Part #2 : Tanggung Jawab
Hari senin adalah hari dimana orang – orang memulai aktifitasnya kembali setelah libur seharian. Akan tetapi banyak orang yang tidak menyukai hari tersebut sampai – sampai muncul istilah “I Hate Monday”, begitulah orang – orang menyebutnya. Tapi tidak denganku, aku malah ingin melewati hari tersebut dan hari – hari berikutnya lebih cepat untuk sampai ke hari minggu lagi. Kenapa? Karena aku ingin mengulangi hari kemarin untuk bisa bertemu seseorang. Walaupun belum kenal orang tersebut dan entah dia datang setiap minggu atau tidak, hal itu tak akan menyurutkan semangatku.
Hari senin adalah awal bagiku, karena mulai hari ini juga aku memutuskan untuk tidak di antar oleh Om ku.

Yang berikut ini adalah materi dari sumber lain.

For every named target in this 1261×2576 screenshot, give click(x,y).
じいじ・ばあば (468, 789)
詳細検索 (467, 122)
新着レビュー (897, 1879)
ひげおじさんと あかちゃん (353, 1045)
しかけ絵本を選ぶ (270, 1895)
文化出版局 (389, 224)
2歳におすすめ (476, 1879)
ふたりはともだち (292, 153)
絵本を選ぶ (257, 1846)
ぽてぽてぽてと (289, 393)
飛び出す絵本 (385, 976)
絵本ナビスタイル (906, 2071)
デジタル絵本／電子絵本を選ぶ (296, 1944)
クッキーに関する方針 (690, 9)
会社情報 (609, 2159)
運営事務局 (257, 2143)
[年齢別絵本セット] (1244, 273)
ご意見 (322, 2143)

Aku ingin belajar bertanggung jawab atas diriku sendiri untuk tidak merepotkan dengan berangkat sekolah naik angkutan.
Aku sudah bersiap untuk berangkat, setelah selesai sarapan aku pamit ke Om dan Tanteku untuk bergegas ke sekolah.
“yakin kamu gak di antar Om mu Rik.. ?” tanya Tante Septi.
“iya Tan.. “ jawabku
“tapi ini hari senin lho.. biasanya angkutannya rame..” ucap Tante Septi kemudian.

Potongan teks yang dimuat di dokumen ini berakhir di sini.